Work item: For the string "agent", state how many lines of the data hold it. Give nothing besides the number.

Provided entries:
+ + +
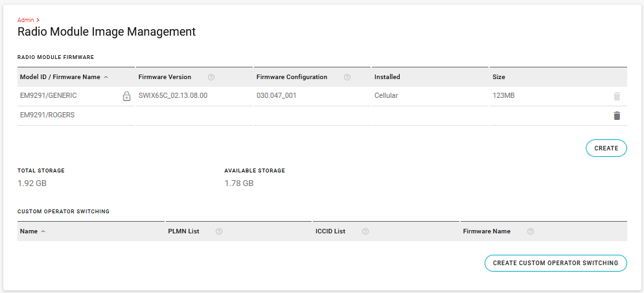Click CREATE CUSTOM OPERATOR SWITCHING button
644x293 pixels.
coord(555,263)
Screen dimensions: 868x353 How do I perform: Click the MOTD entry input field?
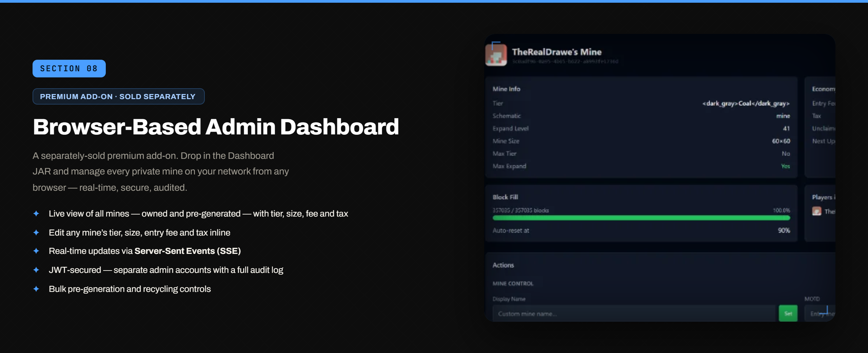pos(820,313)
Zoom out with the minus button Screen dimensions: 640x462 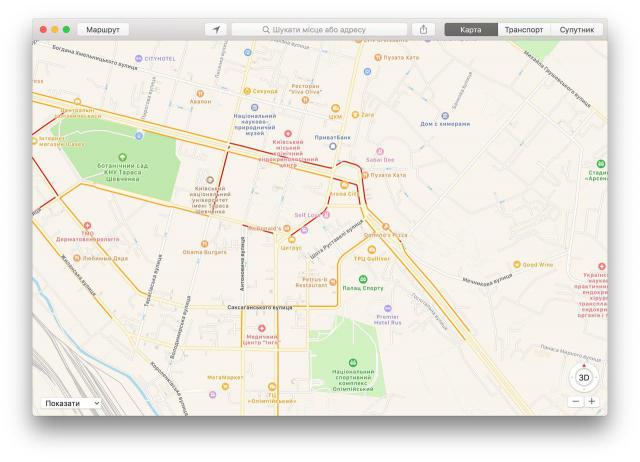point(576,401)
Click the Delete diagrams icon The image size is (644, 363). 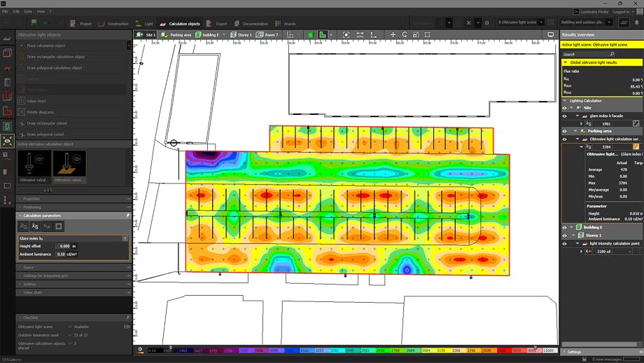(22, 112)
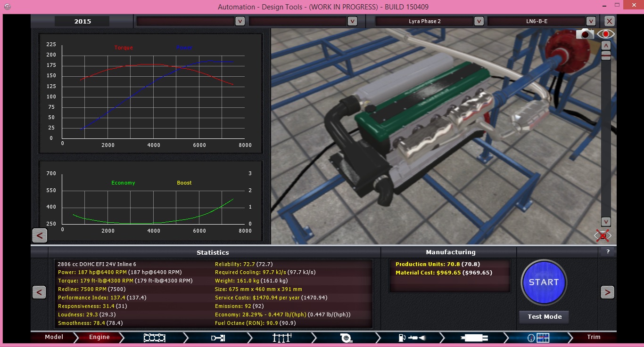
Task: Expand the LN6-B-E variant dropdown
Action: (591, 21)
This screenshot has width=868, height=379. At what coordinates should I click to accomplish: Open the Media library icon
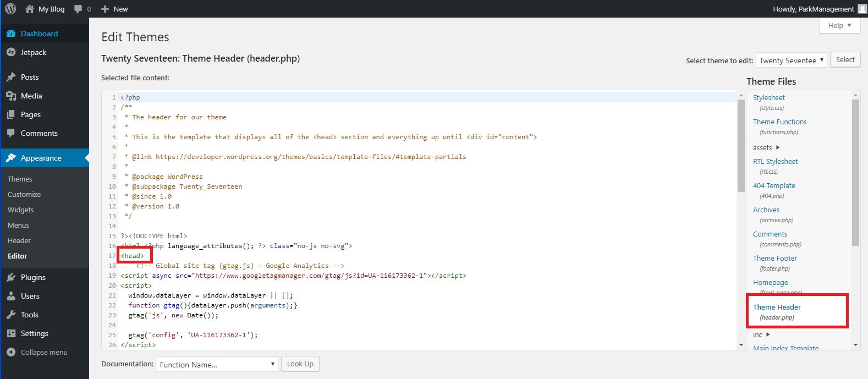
+ + +
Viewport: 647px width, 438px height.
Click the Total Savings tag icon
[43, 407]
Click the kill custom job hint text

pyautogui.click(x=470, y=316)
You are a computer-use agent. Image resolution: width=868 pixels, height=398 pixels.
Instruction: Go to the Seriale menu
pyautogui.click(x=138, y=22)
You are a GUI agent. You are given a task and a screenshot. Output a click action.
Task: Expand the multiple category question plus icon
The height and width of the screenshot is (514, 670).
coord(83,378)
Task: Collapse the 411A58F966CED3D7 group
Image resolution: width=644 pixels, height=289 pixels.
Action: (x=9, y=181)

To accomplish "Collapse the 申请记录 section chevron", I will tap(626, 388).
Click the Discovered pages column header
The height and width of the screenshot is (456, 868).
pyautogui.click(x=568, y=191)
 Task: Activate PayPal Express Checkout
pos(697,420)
+ + +
Final answer: 2